Task item » Every line of the listing should be retyped exactly, but none of the pictures should be.
——————————
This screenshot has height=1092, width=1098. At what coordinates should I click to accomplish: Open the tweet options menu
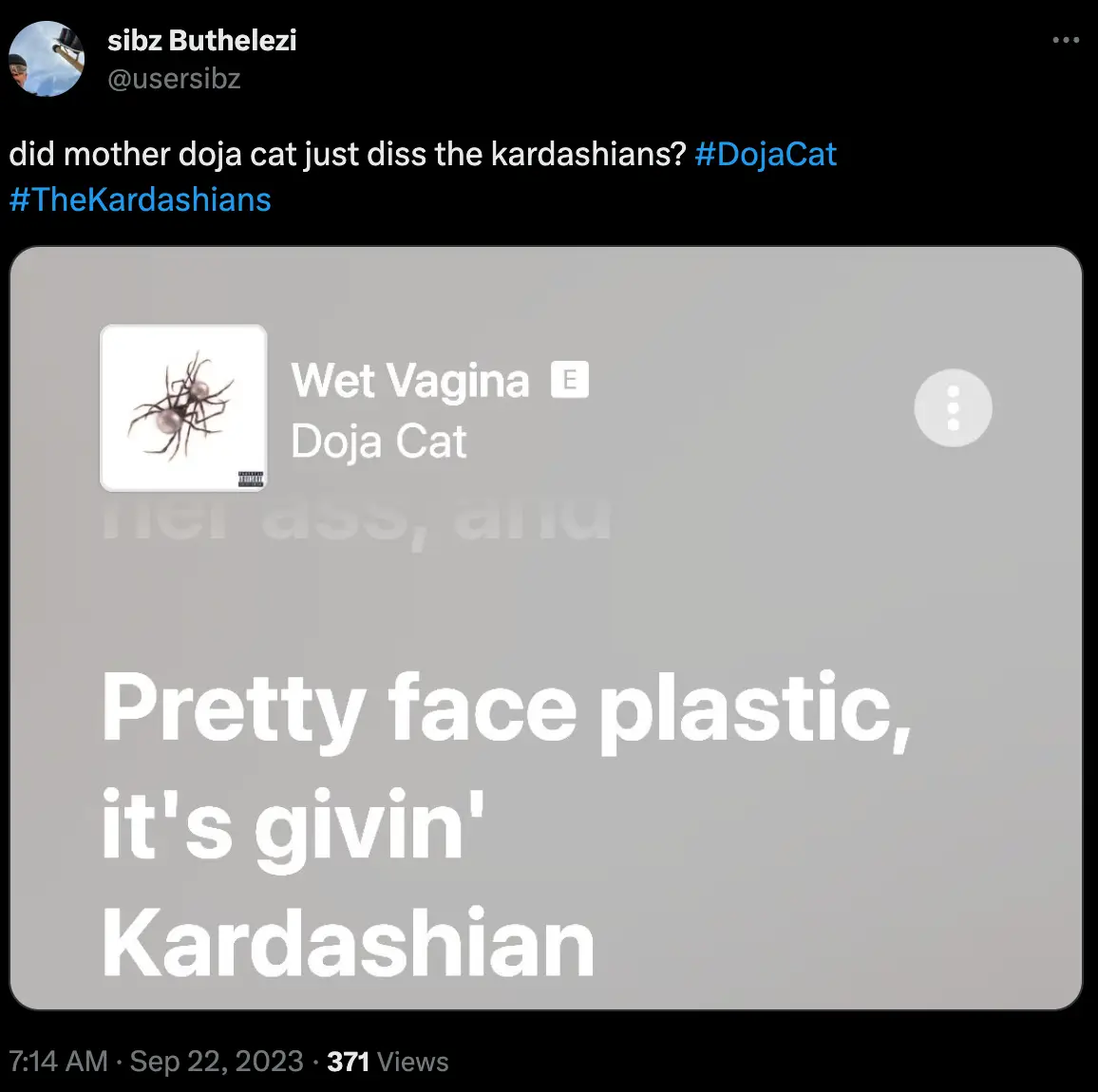point(1068,40)
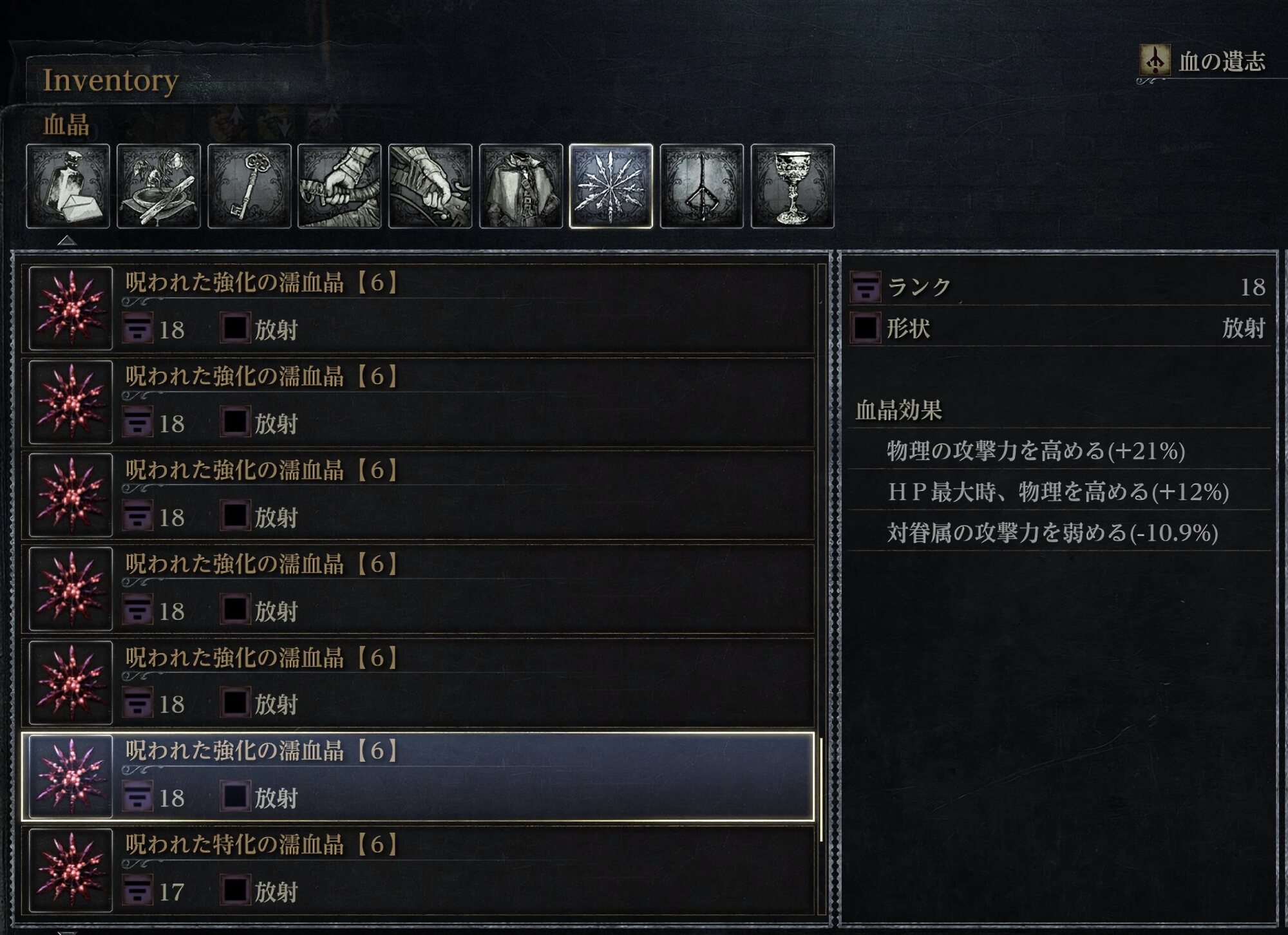Select the first 呪われた強化の濡血晶 entry
This screenshot has height=935, width=1288.
tap(419, 308)
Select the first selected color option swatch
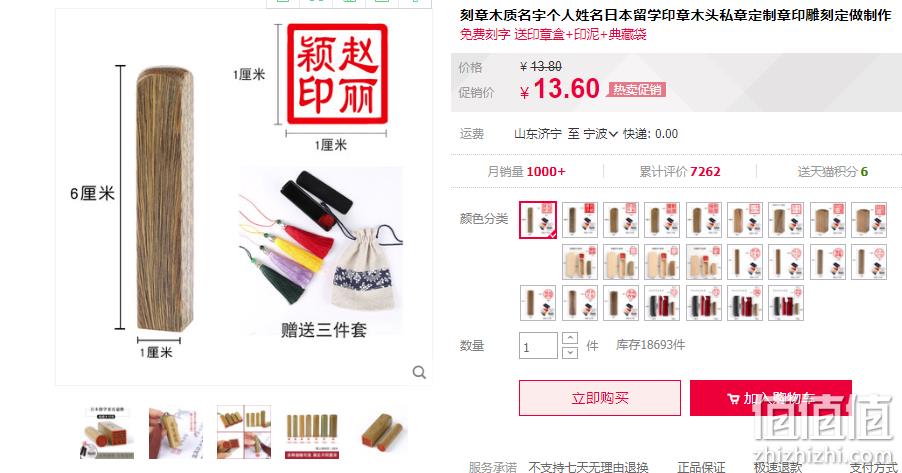Screen dimensions: 902x473 tap(538, 219)
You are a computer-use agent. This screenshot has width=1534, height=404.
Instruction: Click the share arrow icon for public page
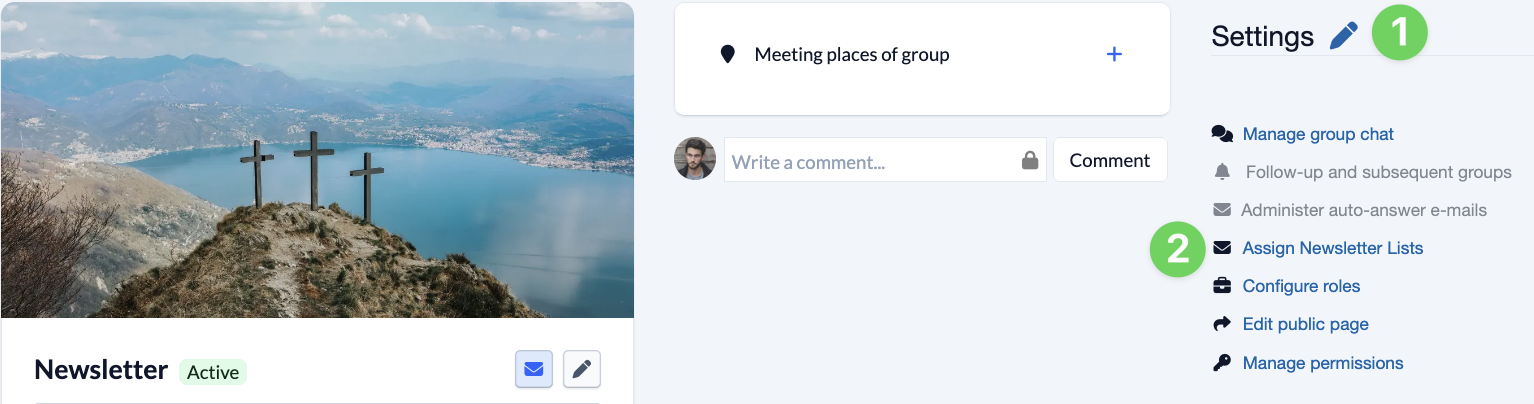pos(1222,324)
——————————
Task answer »
This screenshot has height=1092, width=1098. At what coordinates should I click to accomplish: Open the tweet options menu
point(1068,40)
Select the first 呪われた強化の濡血晶 entry
This screenshot has height=935, width=1288.
tap(419, 308)
Select the first selected color option swatch
Screen dimensions: 902x473 tap(538, 219)
You are a computer-use agent. This screenshot has width=1534, height=404.
Instruction: Click the share arrow icon for public page
pos(1222,324)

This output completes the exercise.